# Start of DOCUMENT SEGMENT

United States Basic Search Strategies
United States > Basic Research Strategies
Step 1. Identify What You Know about Your Family
Your genealogical research should begin with family and home sources. Look for names, dates, and places in certificates, family Bibles, obituaries, diaries, and similar sources. Ask your relatives for any additional information they have. It's very likely that your second cousin, great-aunt, or other relative has already gathered some family information. Record and organize the information you find on pedigree charts, and family group record forms.
Step 2. Decide What You Want to Learn
Select an ancestor or relative you would like to know more about. It's usually best to begin with an individual for whom you know at least a name, a place where he lived, and an approximate date when he lived there. Then decide what you want to learn about him, such as where and when he was married or the names of his parents. You may want to ask an experienced researcher or a librarian to help you select a goal that you can successfully achieve.
Step 3. Select a Record to Search
This article describes most types of records used for United States research. To trace your family you may need to use some of the records described in each section. Several factors can affect your choice of which records to search. This article provides information to help you evaluate the contents, availability, ease of use, time period covered, and reliability of the records, as well as the likelihood that your ancestor will be listed.
Effective researchers begin by obtaining some background information. They then survey previous research, and finally they search original documents.
You may need some geographical and historical information. This information can save you time and effort by helping you focus your research in the correct place and time period.
- Locate the town or place. Examine maps, gazetteers, and other place-finding aids to learn as much as you can about each of the places where your ancestors lived. Identify the major migration routes, nearby cities, county boundaries, and other geographical features and government. or ecclesiastical. jurisdictions. Place-finding aids are described in the “Maps,” “Gazetteers,” and “Historical Geography” sections of this Wiki article.

# End of DOCUMENT SEGMENT

### EXERCISE SET
1. According to the genealogy guide, why might you need geographical and historical information? Answer in one to three sentences.
2. Answer these questions from the genealogy guide:
(a) On which forms does it suggest recording and organizing the information you find?
(b) What should you know, at minimum, about the individual you begin with?
(c) In what order do effective researchers work?
3. Pick up the genealogy guide after its last sentence and keep writing it in the same style.

# Start of RAW DATA

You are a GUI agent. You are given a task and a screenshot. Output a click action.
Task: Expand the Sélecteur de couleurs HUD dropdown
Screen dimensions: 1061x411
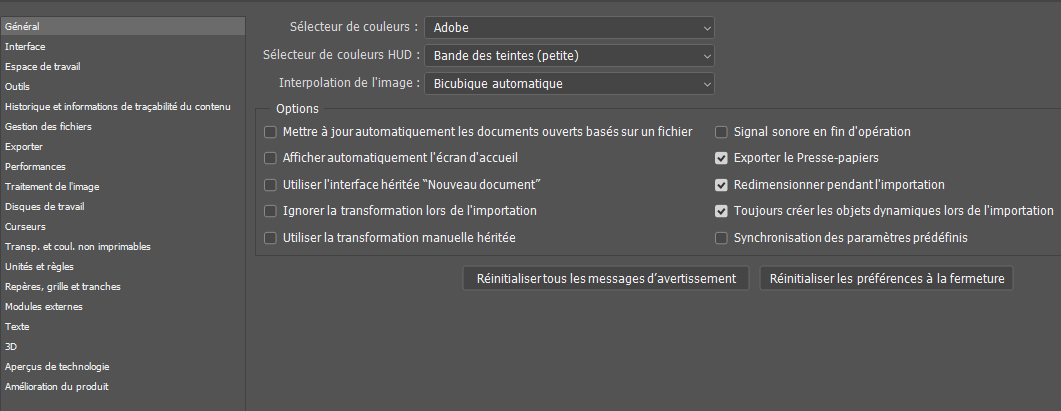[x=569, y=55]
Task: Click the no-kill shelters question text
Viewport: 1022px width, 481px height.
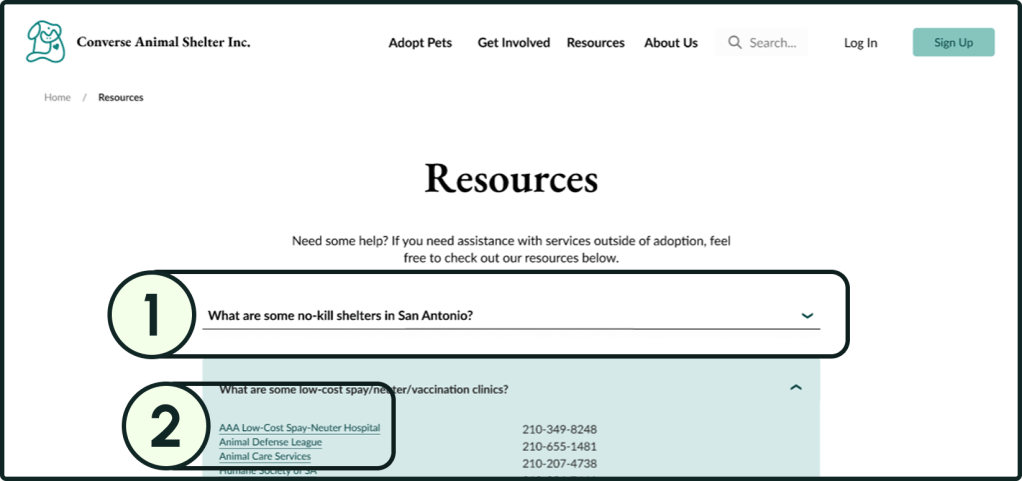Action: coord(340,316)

# End of RAW DATA

### RESULTS OF THE TASKS
1. It can save you time and effort because it helps you focus your research in the correct place and time period.

2.
(a) Pedigree charts and family group record forms.
(b) At least a name, a place where he lived, and an approximate date when he lived there.
(c) They get some background information first, then survey previous research, and finally search original documents.

3.
- Review local history. Study a history of the areas where your ancestors lived for clues about the people, places, and events that may have effected their lives and the records about them. Records with information about migration and settlement patterns, government jurisdictions, and historical events are described in the “History” and “Minorities” sections of this Wiki article.
After gaining some background information, you will be ready to look for any research that has already been gathered by others, such as:
- Printed family histories and genealogies
- Family information published in periodicals
- Local histories
- Manuscript collections of family information
- Family newsletters
- Computer databases of family information
- Hereditary and lineage society records
These can save you valuable time and often provide excellent information. For example, if you were researching the Pierce family, you may find a book or magazine article about your family, such as the Pierce Genealogy: Being the Record of the Posterity of Thomas Pierce.
Many records containing previous research are described in the “Biography,” “Genealogy,” “History,” “Periodicals,” and “Societies” sections of the article. Remember, however, that the information in these sources is secondary and may need to be verified by original records.
After surveying previous research, you will be ready to search original documents. These records can provide primary information about your family because they were generally recorded at or near the time of an event by a reliable witness. To do thorough research, you should search the existing records of:
* Each place where your ancestor lived * The complete time period when he lived there * All jurisdictions that may have kept records about him (church and town, county, state, and federal governments)
Many types of original documents are described in the “Census,” “Church Records,” “Emigration and Immigration,” “Probate Records,” “Vital Records,” and other sections of this article.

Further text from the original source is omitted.